The First Step: Discussing the Need for Long-Term Care

EAP Navigator - November 2015

Caring Hands If you need long-term care, you may find it hard to raise the topic with others because it seems like a blow to your self-esteem — a subject that means you are really "old." You may also be reluctant to begin the process of giving up some of your independence or surrendering full control over your life. If you know you will need the help of your family, you may hesitate to raise the subject because you don't want to become a burden.

On the other hand, if you believe that someone else — a family member or other loved one — is in need of care, you may be reluctant to bring up the subject because it may seem like a challenge or an insult. Also, within the family there may be anxiety, guilt, and wide differences of opinion about what care is needed and who should provide it. The first step in getting necessary care is to overcome this reluctance to talk about it.

Getting Help From Others

To get the discussion underway and stay on the right track, it is often best to look outside the family. An unrelated person can sometimes soothe ruffled family feathers, present a neutral opinion, and offer solutions the family might not know about. Also, you and your family members may find it easier to reveal fears and other feelings to an outsider than to an involved family member.

Here are some people who can help you begin to evaluate long-term care needs:

Your personal physician is often a good place to start, not necessarily to moderate discussions but to define medical needs and refer you to others who may be helpful in making care arrangements.

Traditional word-of-mouth is still one of the best ways to begin tackling any new problem. Friends and neighbors whose opinions you trust, and who may have already faced similar situations, are often a good source of information. The people at your local senior center may also know of sources for long-term care assistance. These word-of-mouth sources often let you know of "unofficial" personal care aides who would not be available through more formal channels.

A clergy member may be able to help directly or to refer you and your family to professionals who can introduce alternatives and coordinate planning.

County family service agencies, Area Agencies on Aging, or other senior information and referral services are experienced sources that can provide direct access to specific care providers and help you develop an overall care plan. These agencies can direct you to a counselor or social worker who specializes in long-term care for elders and can help you begin your discussions and planning.
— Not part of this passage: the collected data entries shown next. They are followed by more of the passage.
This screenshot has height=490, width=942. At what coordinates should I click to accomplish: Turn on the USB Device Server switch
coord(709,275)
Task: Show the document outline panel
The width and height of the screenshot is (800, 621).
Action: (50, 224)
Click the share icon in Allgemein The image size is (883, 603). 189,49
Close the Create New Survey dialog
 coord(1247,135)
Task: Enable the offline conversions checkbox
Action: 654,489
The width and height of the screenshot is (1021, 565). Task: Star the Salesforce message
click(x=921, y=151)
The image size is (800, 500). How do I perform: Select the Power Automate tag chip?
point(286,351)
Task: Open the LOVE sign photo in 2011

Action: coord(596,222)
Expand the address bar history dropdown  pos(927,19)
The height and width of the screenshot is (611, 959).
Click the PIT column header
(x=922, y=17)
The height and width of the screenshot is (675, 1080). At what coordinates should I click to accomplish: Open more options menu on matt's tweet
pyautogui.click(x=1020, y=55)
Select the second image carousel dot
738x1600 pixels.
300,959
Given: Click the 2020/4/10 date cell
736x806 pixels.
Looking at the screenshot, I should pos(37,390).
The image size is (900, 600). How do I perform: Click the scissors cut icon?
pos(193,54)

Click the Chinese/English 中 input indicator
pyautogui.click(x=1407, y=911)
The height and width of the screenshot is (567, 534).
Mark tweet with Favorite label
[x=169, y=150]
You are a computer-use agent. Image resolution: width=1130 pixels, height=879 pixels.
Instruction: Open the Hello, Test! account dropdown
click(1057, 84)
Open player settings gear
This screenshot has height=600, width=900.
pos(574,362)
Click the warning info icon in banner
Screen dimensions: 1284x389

If residence in a nursing facility is not absolutely necessary, many people make use of the services of a professional geriatric care manager to see what at-home and other supportive services are available and to organize care from different providers.

If your loved one has Alzheimer's disease or a similar mental impairment, you can turn to organizations that specialize in this disease.

Assessing Medical Needs

Because a specific physical or mental condition often leads to the need for long-term care, one of the first things to do is get professional advice both about the need for immediate care and about likely changes in the condition over time.

Talk first with your primary care physician; he or she may refer you to a geriatric specialist for further consultation. If you are not completely comfortable with the physician's assessment, seek a second opinion.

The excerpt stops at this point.